- [TASK PROMPT]: Extract every line starting at the line that contains "How do I perform: Open the Color" and ending with the final line of the data, inclusive; give only those lines, word for word.
STORED DATA section start
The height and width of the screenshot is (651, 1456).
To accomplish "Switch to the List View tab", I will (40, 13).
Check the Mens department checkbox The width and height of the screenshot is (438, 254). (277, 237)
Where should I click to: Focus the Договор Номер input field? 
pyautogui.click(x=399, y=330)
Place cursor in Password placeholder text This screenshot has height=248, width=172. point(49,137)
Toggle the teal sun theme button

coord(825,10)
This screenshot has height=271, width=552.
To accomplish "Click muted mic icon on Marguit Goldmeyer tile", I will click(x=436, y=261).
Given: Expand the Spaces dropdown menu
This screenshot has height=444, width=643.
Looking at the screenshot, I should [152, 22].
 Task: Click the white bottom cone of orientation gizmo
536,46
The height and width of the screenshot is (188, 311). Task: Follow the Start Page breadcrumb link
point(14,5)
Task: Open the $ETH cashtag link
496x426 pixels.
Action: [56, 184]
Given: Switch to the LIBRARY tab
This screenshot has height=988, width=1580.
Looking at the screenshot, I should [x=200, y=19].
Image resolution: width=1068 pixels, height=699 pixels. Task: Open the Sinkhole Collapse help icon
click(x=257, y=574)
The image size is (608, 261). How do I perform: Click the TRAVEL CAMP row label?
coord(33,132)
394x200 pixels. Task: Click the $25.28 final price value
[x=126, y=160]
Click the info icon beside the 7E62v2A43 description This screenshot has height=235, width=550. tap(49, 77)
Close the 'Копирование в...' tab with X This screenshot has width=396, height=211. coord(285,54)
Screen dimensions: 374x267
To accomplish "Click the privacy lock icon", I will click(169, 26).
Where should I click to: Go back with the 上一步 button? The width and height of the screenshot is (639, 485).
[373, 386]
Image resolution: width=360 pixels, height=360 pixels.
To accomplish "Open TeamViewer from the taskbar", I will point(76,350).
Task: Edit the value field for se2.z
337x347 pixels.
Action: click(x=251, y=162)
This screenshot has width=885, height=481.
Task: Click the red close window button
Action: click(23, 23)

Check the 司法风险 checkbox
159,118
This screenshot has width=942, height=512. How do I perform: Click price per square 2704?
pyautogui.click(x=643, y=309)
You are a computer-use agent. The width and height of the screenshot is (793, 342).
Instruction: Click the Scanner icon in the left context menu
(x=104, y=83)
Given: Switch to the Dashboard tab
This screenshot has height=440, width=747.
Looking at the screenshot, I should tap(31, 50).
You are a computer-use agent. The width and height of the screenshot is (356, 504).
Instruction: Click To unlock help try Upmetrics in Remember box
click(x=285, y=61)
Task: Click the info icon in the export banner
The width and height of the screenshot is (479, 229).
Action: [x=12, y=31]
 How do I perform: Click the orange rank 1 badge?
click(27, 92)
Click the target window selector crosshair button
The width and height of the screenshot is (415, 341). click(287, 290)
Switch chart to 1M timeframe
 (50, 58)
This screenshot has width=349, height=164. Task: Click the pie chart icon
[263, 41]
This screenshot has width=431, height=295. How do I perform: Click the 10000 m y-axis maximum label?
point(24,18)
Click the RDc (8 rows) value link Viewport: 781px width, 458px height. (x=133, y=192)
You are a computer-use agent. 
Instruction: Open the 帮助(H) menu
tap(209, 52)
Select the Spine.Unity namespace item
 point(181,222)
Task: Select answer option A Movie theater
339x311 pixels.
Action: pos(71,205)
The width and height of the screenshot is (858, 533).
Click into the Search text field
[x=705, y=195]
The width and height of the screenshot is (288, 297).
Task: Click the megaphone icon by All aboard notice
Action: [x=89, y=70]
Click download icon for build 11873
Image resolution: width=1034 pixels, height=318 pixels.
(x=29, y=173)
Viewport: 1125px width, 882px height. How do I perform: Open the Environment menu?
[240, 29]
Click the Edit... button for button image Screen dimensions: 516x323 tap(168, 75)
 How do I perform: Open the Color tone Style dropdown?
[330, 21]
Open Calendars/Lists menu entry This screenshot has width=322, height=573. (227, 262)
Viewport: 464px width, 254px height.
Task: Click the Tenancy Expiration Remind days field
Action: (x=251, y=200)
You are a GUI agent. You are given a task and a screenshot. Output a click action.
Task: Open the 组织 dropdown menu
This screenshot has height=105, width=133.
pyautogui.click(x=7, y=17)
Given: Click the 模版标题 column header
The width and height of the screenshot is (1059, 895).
STORED DATA section end
- [ANSWER SPACE]:
 How do I perform: Open the Color tone Style dropdown?
[330, 21]
Open Calendars/Lists menu entry This screenshot has width=322, height=573. (227, 262)
Viewport: 464px width, 254px height.
Task: Click the Tenancy Expiration Remind days field
Action: (x=251, y=200)
You are a GUI agent. You are given a task and a screenshot. Output a click action.
Task: Open the 组织 dropdown menu
This screenshot has height=105, width=133.
pyautogui.click(x=7, y=17)
Given: Click the 模版标题 column header
The width and height of the screenshot is (1059, 895).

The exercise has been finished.